Wednesday, November 14, 2007

Milk allergy can take years longer to outgrow

A new study published in the November issue of the Journal of Allergy and Clinical Immunology suggests that most children who had a milk allergy as infants did not outgrow the disease before entering elementary school, according to Dr. Robert Wood, chief of Pediatric Allergy and Immunology at the Johns Hopkins University School of Medicine in Baltimore, Maryland. Wood, one of the study's authors, said that finding was contrary to previous research.

According to the study, which examined children who had been sent by a doctor to a pediatric allergy center, "the prognosis for developing tolerance [to milk] is worse than previously estimated." The authors said that the character of cow's milk allergy "has changed over time ... and may now truly be a more persistent disease."
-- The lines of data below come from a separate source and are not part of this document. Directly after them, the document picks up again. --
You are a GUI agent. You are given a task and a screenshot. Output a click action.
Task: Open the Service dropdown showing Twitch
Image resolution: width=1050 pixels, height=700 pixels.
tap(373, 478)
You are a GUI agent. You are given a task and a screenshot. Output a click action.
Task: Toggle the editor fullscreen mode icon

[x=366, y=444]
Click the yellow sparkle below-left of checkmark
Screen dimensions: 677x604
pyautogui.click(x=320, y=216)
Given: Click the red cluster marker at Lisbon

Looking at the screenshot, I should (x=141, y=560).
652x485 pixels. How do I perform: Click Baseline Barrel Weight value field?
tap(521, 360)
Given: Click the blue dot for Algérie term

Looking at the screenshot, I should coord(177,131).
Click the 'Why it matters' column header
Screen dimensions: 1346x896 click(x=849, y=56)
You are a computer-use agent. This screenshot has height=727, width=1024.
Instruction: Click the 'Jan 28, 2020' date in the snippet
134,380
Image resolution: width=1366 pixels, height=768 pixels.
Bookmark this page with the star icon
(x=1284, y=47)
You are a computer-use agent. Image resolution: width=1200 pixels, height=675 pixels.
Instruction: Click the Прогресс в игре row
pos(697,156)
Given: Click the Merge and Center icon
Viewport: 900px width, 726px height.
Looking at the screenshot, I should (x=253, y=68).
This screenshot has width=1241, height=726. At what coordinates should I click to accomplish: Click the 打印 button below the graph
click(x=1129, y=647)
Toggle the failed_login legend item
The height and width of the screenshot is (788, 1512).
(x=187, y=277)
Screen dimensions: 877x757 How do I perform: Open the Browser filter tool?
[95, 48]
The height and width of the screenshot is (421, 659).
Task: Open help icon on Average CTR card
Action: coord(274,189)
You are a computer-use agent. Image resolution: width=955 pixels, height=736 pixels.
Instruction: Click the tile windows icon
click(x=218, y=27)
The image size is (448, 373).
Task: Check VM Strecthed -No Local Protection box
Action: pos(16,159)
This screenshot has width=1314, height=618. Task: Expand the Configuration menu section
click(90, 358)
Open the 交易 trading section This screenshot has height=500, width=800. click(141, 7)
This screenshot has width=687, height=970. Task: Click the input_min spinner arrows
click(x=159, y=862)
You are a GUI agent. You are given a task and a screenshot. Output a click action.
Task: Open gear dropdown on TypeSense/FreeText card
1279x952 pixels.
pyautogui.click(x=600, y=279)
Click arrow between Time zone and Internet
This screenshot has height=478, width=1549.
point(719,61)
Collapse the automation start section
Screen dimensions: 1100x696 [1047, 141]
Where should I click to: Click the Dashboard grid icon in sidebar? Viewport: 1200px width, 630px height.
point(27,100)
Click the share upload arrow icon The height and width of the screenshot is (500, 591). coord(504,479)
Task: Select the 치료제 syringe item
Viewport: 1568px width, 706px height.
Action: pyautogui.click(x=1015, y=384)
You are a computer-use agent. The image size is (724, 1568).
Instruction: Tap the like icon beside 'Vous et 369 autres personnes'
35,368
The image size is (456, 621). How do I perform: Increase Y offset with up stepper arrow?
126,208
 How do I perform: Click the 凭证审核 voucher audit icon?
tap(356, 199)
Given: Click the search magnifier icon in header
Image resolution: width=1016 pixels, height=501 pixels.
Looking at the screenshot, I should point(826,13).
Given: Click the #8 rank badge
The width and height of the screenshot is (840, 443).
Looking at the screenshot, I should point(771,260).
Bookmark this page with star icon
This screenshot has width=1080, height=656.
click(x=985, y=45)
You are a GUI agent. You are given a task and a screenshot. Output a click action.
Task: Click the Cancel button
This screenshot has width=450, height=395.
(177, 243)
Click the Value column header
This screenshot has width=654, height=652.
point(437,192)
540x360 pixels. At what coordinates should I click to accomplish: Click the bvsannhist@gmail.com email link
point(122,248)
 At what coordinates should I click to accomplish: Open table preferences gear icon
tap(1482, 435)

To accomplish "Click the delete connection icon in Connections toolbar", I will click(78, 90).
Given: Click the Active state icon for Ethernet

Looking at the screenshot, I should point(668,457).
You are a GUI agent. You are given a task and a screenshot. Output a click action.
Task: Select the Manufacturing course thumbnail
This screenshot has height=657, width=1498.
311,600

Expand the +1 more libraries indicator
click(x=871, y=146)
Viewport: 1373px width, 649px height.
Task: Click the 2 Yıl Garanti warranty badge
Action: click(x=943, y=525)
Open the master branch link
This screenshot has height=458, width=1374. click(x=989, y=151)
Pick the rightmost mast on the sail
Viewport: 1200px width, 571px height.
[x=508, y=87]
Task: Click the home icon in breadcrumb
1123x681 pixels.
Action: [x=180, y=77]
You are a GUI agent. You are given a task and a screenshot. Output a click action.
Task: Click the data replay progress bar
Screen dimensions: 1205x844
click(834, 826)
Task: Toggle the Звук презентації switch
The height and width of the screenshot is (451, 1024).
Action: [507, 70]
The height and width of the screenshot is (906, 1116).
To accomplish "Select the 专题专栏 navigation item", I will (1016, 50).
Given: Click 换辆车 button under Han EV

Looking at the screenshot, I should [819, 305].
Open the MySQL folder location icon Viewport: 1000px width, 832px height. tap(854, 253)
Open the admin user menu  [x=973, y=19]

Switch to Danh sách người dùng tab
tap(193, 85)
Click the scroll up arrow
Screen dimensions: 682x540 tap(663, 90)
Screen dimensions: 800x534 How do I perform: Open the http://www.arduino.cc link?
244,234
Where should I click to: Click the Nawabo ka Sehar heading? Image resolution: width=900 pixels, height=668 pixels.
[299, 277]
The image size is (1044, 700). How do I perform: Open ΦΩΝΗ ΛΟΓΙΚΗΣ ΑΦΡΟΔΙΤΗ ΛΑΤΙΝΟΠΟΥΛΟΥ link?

When exposed to milk, children in the study had a range of reactions, including rashes, hives, gastrointestinal symptoms, respiratory difficulties and even multiple-organ anaphylactic shock, a severe, sometimes fatal reaction. With data collected on 807 patients, this was the largest group of milk-allergic children ever studied.

The study found that kids who had asthma and hay fever were less likely to outgrow milk allergy. There was also a worse prognosis for those who had ever received infant formula. Wood and his team concluded that a simple blood test measuring milk-specific, or IgE antibodies can have enormous value in predicting who will and will not outgrow a milk allergy. "That test has pretty significant value in predicting the natural history" of the disease and is widely available, Wood said.

Bonnie - this study is a waste of time for professionals like myself who have worked in the trenches on milk issues. Milk allergy is not easily outgrown because, simply, we are not genetically wired to tolerate milk products well. Even if an allergy subsides or is "outgrown" as allergists claim, intolerances (IgG cytotoxic) persist and are much more common than true allergy.